:: TAREFA ::
No trecho abaixo sobre as PASO na Argentina, quais candidatos a presidente têm seu percentual de votos informado? Liste cada um com o respectivo percentual.

:: TRECHO DO DOCUMENTO ::
Argentina e o desafio gigantesco de vencer a extrema-direita

Mais: Clima de incerteza marca eleições no Equador e Guatemala / Portugal descongela 1,3 bilhões de euros da Venezuela / Rússia envia 26 toneladas de medicamentos a Cuba.

Baixada a poeira do primeiro impacto dos resultados das PASO (Prévias Abertas, Simultâneas e Obrigatórias), na Argentina, onde o candidato de extrema-direita, Javier Milei, ficou em primeiro, com 30,4% dos votos, algumas coisas vão ficando mais claras e, quanto mais claras, mais preocupantes. A vitória de Milei, somada a outros elementos, liga o sinal de alerta em seu volume mais alto. Milei é um personagem neofascista histriónico, embora a agência britânica Reuters o qualifique como “cantor de rock libertário” (!!). Em política internacional é abertamente pró-imperialista e inimigo da integração latino-americana (diz que é contra o Mercosul). Em todos os outros temas em que apresentou sua visão (economia, direitos das mulheres, direitos civis etc.) têm posturas ultrarreacionárias. Milei foi o único nome do Partido “A Liberdade Avança” a ser apresentado nas PASO como presidenciável e ficou à frente da chapa da direita tradicional (Juntos Pela Mudança – JPM) por apenas 1,7%. O JPM apresentou dois nomes nas PASO para o cargo de presidente, o primeiro lugar ficou com Patricia Bullrich, que, tendo logrado 17% dos votos, representará a legenda na eleição. Patricia é, dentro do JPM, considerada uma neoliberal dura, com pontos de contato com Milei, inclusive admitindo a possibilidade de dolarização. Já Horacio Larreta, concorrente de Patrícia no JPM, obteve 11,3% e foi derrotado adotando uma postura de direita “moderada”. Ou seja, pode-se dizer que, nas PASO, a extrema-direita ganhou no geral e na disputa particular dentro do conservadorismo tradicional, venceu a direita extrema. A distância de Milei para os candidatos da União Pela Pátria – UPP, coligação do campo do atual presidente Alberto Fernández e da ex-presidenta Cristina Kirchner, foi de 2,7%. A UPP terá como candidato a presidente Sergio Massa, que em termos de votos individuais ficou em segundo lugar geral, ao obter 21,4%, derrotando seu concorrente interno, Juan Grabois, que alcançou 5,9%.  Milei, sem dúvida é o favorito para ir ao segundo turno. No entanto, se o seu histrionismo atraí, em contrapartida causa repulsa em parcelas significativas. Em abril, uma pesquisa da empresa Giacobbe, perguntava sobre a imagem dos políticos, com as opções “Positiva, Regular, Negativa, Não Conheço”. A enquete apontou Milei com um índice de imagem negativa de 31,3%. Em maio, à medida em que a exposição pública das ideias de Milei avança, o índice negativo saltou para 42,5% segundo a mesma empresa.

:: DADOS ::
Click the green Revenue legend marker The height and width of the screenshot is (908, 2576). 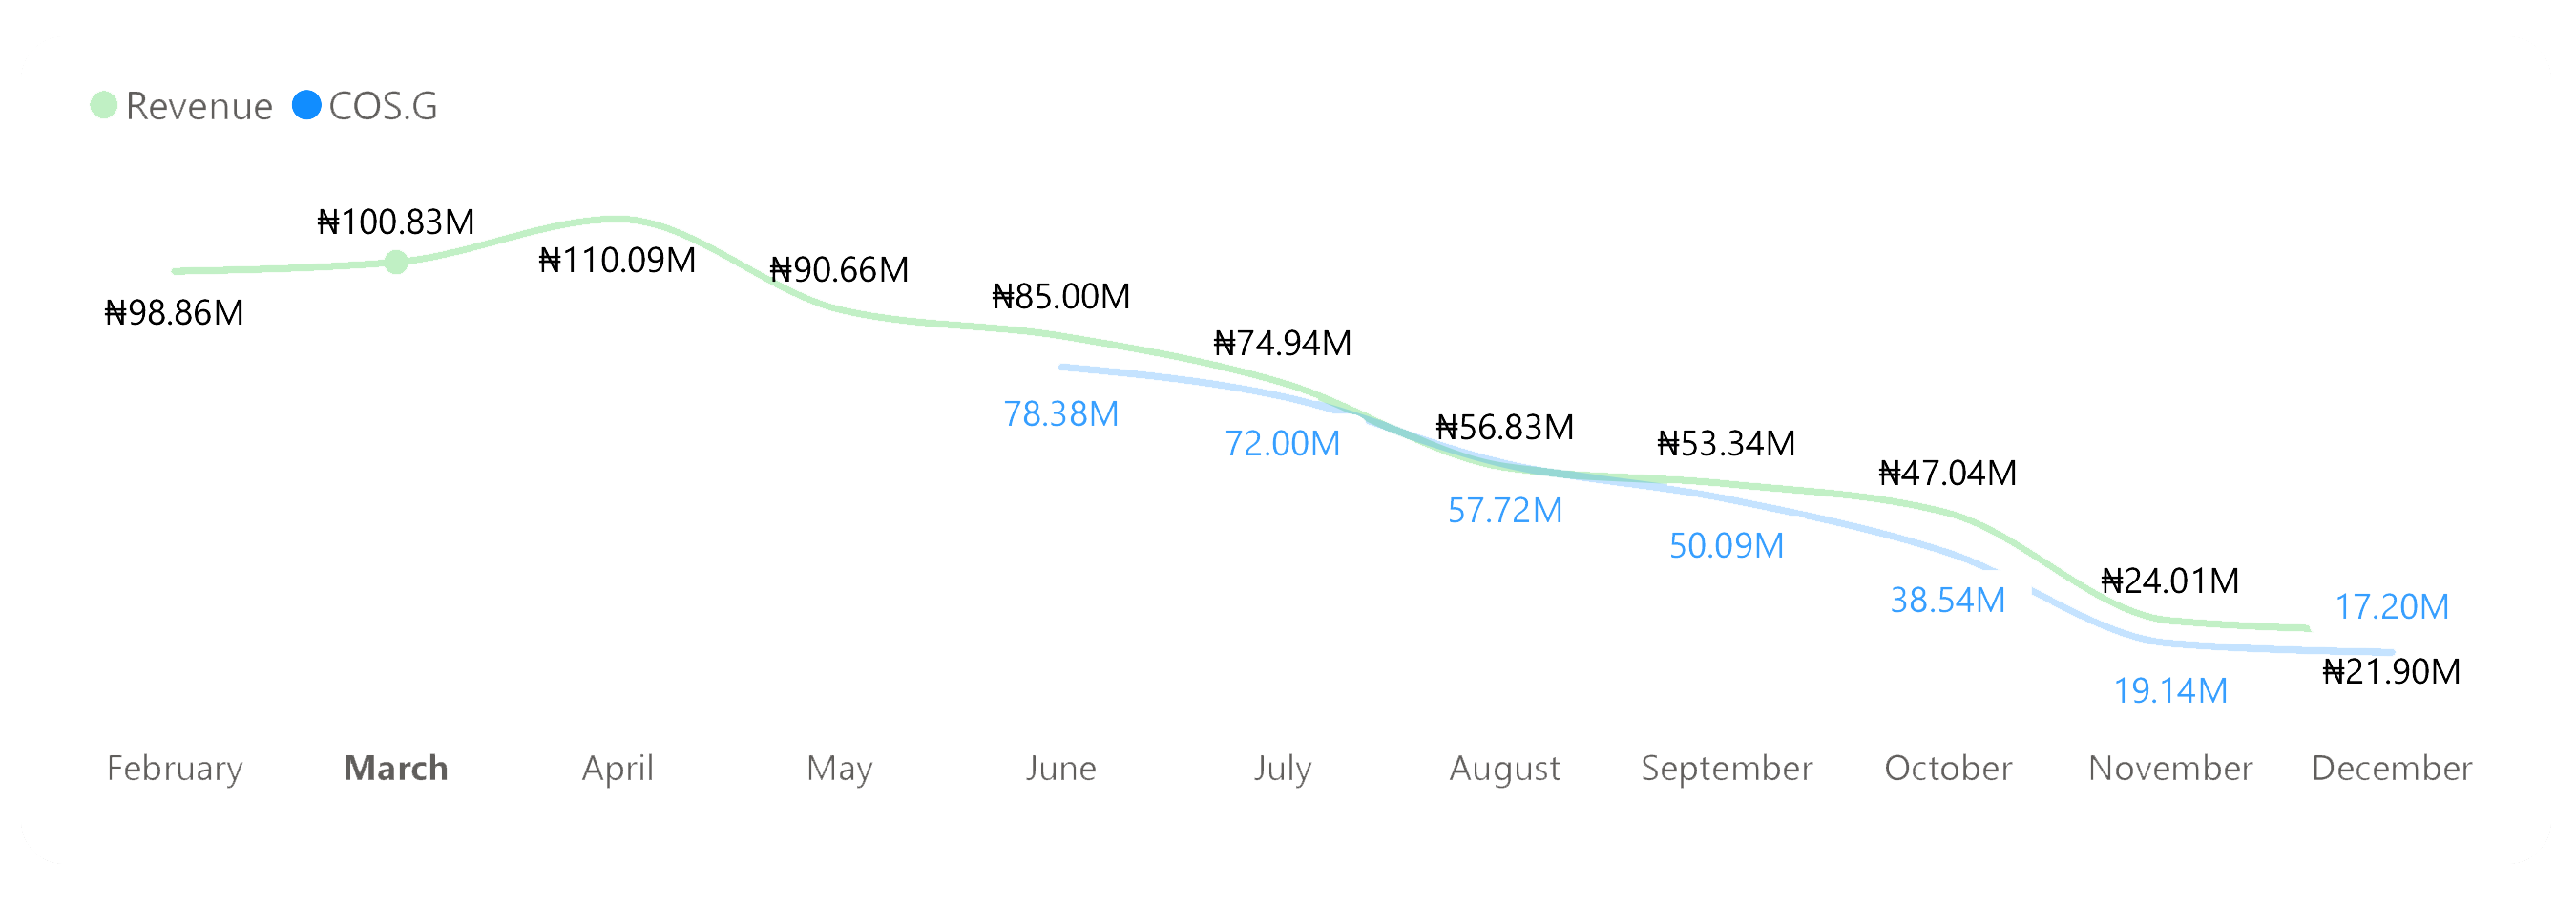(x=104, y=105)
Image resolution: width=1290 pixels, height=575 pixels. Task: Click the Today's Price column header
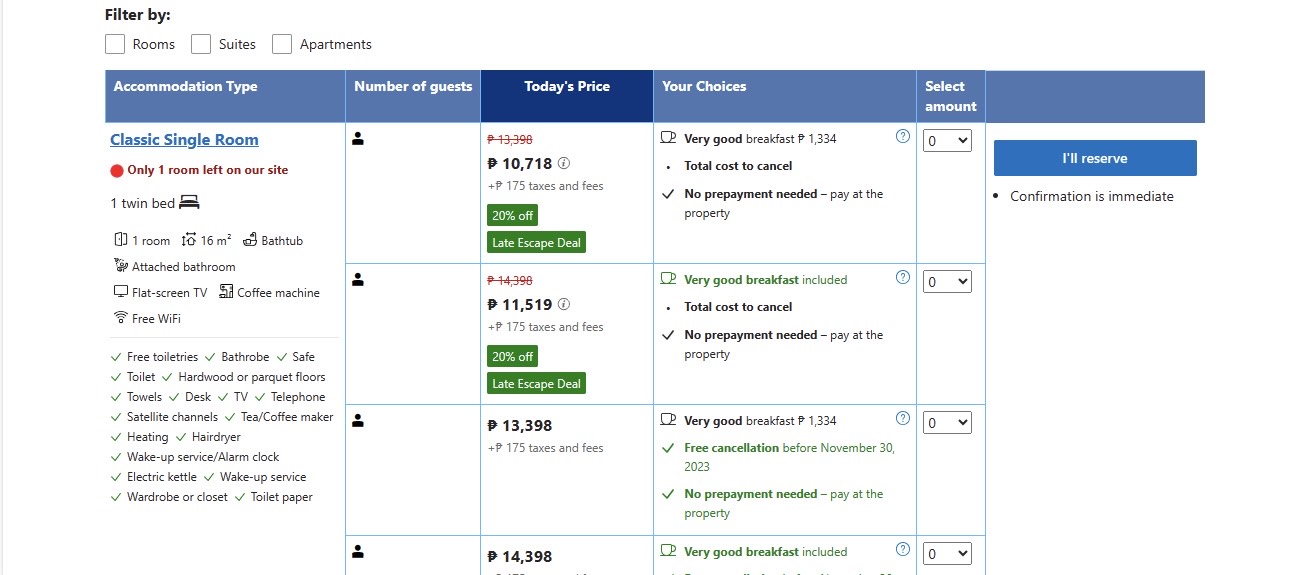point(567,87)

---

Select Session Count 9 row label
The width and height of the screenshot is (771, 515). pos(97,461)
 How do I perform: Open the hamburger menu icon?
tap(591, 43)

:: RESPOSTA ::
- Javier Milei: 30,4%
- Sergio Massa: 21,4%
- Patricia Bullrich: 17%
- Horacio Larreta: 11,3%
- Juan Grabois: 5,9%